[[ DATASET EXCERPTS, beginning ]]
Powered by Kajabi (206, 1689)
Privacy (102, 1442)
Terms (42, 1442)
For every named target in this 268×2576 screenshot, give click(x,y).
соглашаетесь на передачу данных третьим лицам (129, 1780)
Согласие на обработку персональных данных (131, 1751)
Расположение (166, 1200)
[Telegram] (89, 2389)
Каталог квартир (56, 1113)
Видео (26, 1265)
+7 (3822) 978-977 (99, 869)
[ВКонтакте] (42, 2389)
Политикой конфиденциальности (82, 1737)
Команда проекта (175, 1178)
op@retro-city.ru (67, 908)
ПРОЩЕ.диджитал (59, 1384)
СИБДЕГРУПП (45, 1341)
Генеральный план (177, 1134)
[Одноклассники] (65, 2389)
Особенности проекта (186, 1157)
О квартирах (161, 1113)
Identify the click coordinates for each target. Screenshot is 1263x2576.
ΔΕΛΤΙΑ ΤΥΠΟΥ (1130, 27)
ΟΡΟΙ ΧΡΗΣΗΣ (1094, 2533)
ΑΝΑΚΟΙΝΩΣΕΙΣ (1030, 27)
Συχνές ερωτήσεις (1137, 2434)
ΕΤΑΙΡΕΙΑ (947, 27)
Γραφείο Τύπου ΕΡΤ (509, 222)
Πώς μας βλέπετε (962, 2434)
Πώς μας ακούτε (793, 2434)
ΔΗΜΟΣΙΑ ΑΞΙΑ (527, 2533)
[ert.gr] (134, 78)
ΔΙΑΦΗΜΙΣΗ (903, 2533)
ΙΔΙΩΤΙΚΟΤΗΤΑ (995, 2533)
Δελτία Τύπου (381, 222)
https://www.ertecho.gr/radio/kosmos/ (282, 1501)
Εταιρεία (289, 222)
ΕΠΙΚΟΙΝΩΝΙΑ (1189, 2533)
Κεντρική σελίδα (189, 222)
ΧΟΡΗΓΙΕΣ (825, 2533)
[[ DATASET EXCERPTS, end ]]
WORK INSTRUCTION
The required output is the line holding "ΙΔΙΩΤΙΚΟΤΗΤΑ (995, 2533)" plus every line after it in the data, reproduced exactly.

TASK RESPONSE
ΙΔΙΩΤΙΚΟΤΗΤΑ (995, 2533)
Δελτία Τύπου (381, 222)
https://www.ertecho.gr/radio/kosmos/ (282, 1501)
Εταιρεία (289, 222)
ΕΠΙΚΟΙΝΩΝΙΑ (1189, 2533)
Κεντρική σελίδα (189, 222)
ΧΟΡΗΓΙΕΣ (825, 2533)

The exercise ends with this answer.